# PROBLEM REQUIREMENTS
Each entry should be duplicated verbatim; its pictures should not be.

Entries taken from a collection
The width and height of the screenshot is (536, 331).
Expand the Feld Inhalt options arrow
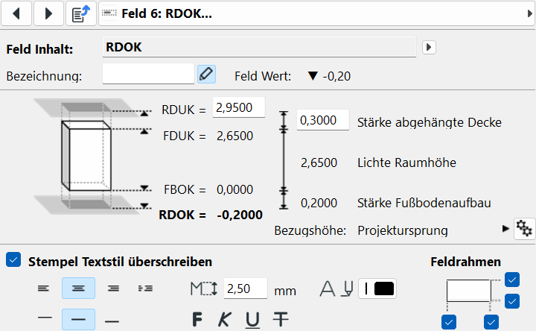pos(428,48)
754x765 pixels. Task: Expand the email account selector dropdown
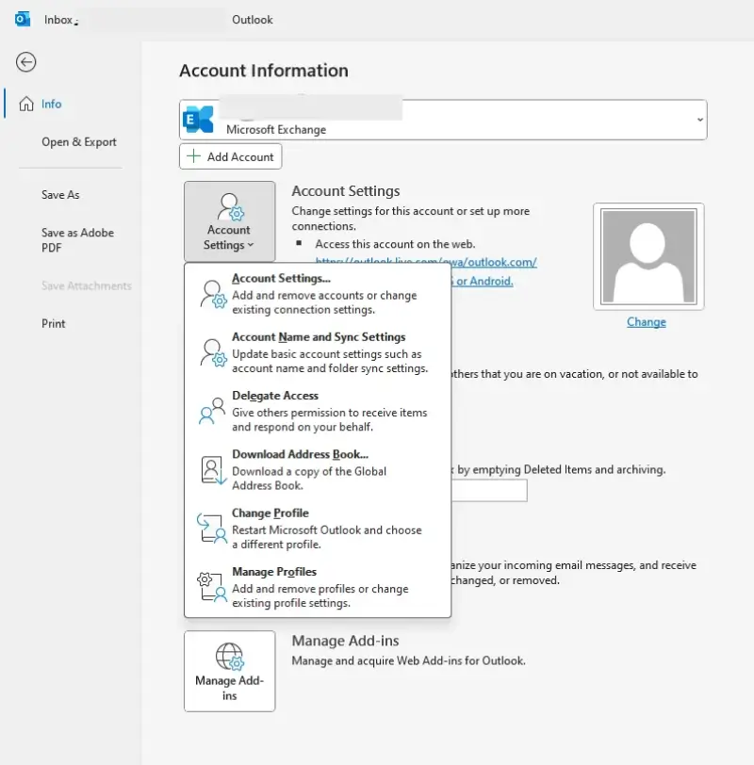coord(699,120)
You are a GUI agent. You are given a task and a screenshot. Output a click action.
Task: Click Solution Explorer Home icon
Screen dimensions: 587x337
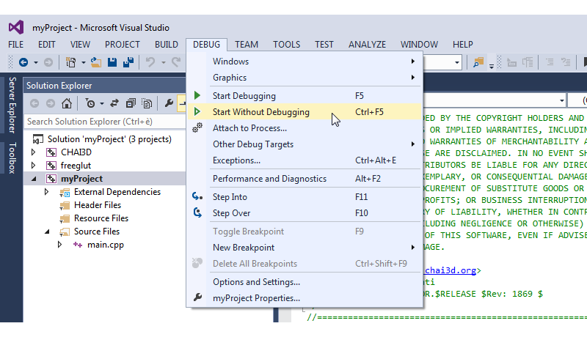(x=67, y=103)
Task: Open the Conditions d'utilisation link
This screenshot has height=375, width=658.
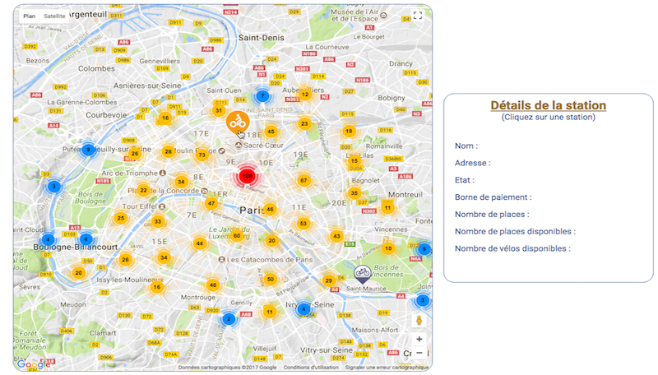Action: pos(310,368)
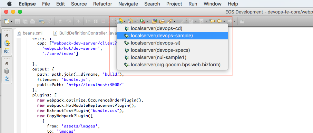Click the New file wizard icon

pyautogui.click(x=7, y=21)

# FINISHED EXERCISE
The width and height of the screenshot is (536, 331).
Expand the Feld Inhalt options arrow
pos(428,48)
754x765 pixels. Task: Expand the email account selector dropdown
coord(699,120)
You are a GUI agent. You are given a task and a screenshot. Output a click action.
Task: Click Solution Explorer Home icon
Screen dimensions: 587x337
(x=67, y=103)
Task: Open the Conditions d'utilisation link
This screenshot has height=375, width=658.
Action: pos(310,368)
Click the New file wizard icon

pyautogui.click(x=7, y=21)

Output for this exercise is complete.